The four universal principles are further developed in the following nine factors of the annual WJP Rule of Law Index. Each edition of the Index relies on more than 110,000 household and expert surveys to measure how the rule of law is experienced and perceived in practical, everyday situations by the general public worldwide. Index findings have been cited by heads of state, chief justices, business leaders, and public officials, including coverage by more than 1,000 media outlets worldwide.
Based on World Justice Project Rule of Law Index, the data put Singapore, ranked 13, at the top of Asian countries for how the rule of law is experienced by common people.

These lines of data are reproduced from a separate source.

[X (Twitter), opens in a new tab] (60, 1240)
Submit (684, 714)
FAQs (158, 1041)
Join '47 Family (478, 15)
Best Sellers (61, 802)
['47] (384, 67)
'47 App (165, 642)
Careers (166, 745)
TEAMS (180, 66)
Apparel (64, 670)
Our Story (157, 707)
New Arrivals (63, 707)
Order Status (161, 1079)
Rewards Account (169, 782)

It is closely followed by Japan which is ranked 14 out of 113 countries. South Korea is ranked 20th globally and is the third ranked state in Asia in terms of how people experience protection.
Mongolia has been building a steady democracy over the last two decades and is ranked 51 out of 113 countries. It is ahead of many Asian countries. Malaysia and Nepal are ranked 53 and 58 respectively. Nepal is closely followed by Sri Lanka. Sri Lanka is the biggest improver with moving up nine positions since the last index was released.
With the rise of religious right in India the country has seen a steady decline in rule of law. It is ranked 62. Indonesia ranked 63 has also been experiencing a rise in religious tensions alongside cases of corruption against the political leadership.
Under military rule Thailand is ranked 71 out of 113 countries, followed by Vietnam and China ranked 74 and 75 respectively.
The Philippines is among the lesser ranked countries at 88, followed by Myanmar at 100. Bangladesh and Pakistan are very low in the list of 113 countries.
Cambodia is the lowest ranked country at 112 out of 113 countries. As the ranking is the reflection of peoples’ perception, the Cambodians’ perception of the state of law in their country is the worst amongst all other regional countries.